We’ve continued to focus on protecting our environment, creating many bioswales to catch runoff and soon installing an underground permeable reactive barrier at the north end of Lake Agawam to neutralize the nitrogen percolating into the lake from the business district. Of course, a sewer is key, and I continue my commitment to seeing this essential project realized, but unfortunately the multi-node system some are advocating is clearly not the answer.
We’ve followed through on the village’s green energy program to become net carbon neutral and reduce your government’s energy consumption, saving taxpayers thousands in energy costs.
And we’ve done long deferred maintenance: new roofs on the Southampton Arts Center and Veterans Memorial Hall, helped fund renovating the Southampton History Museum, and repaving more than 20 village streets, the most in recent years.
Significantly, even doing all this, we’ve watched your tax dollars wisely and required no village tax increase in 2025.

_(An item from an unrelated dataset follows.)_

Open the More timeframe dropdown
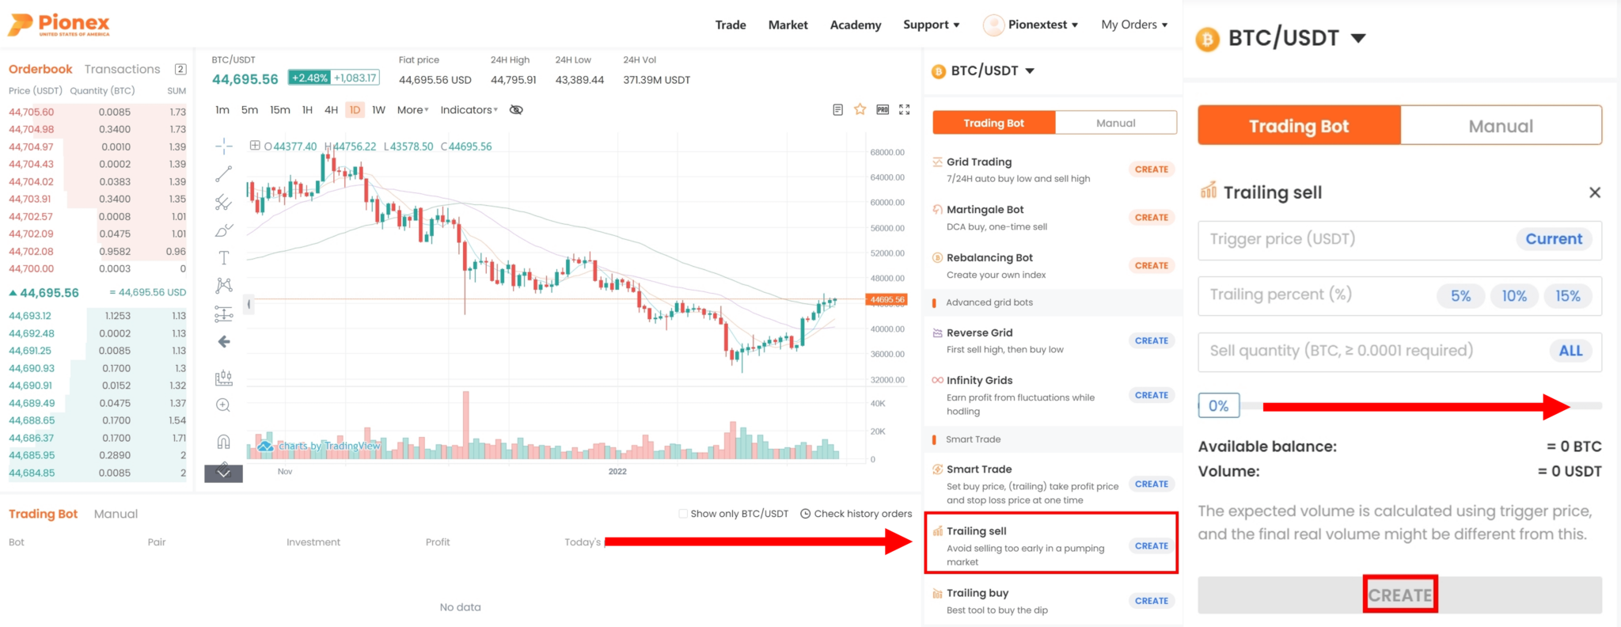Screen dimensions: 1621x627 tap(409, 110)
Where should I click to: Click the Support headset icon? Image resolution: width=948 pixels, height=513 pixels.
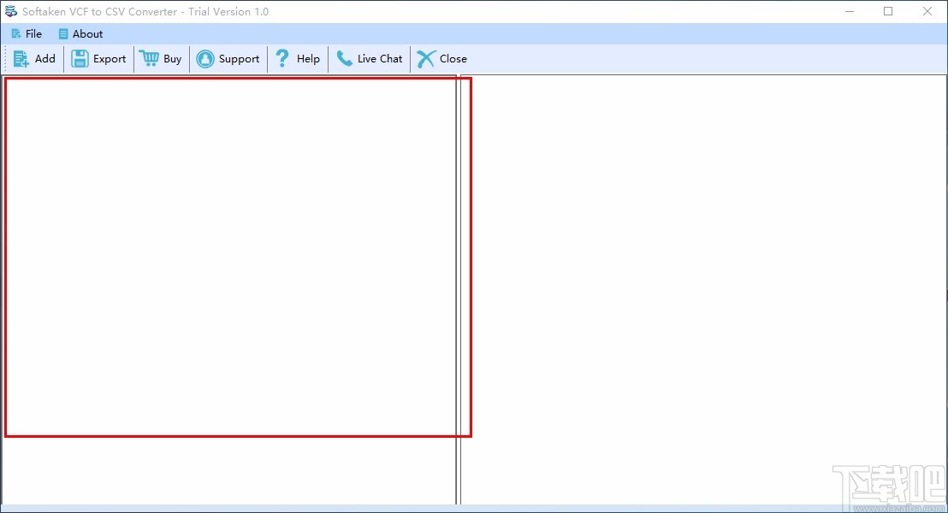(x=204, y=58)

Let me close by addressing two election campaign misrepresentations. First, Pond Lane is not going to be closed. Period. Pond Lane should be re-engineered to be safer for pedestrians, bicycles and cars and then repaved. It will not be closed.
Second, lack of transparency. Anyone who’s attended a board meeting or contacted me knows that I listen. That I have an open mind. I tell you my reasoning, not what might make you like me more. I weigh our residents’ input along with my nearly 70 years of living in and loving Southampton to make the decision that I believe is in the best long-term interests of the village.
Southampton is in a better place than two years ago — safer, greener, financially sounder. We’ve done a lot. There is more to do.
I humbly request you enable me to continue this good work by trusting me to represent you and honoring me with your vote on June 20.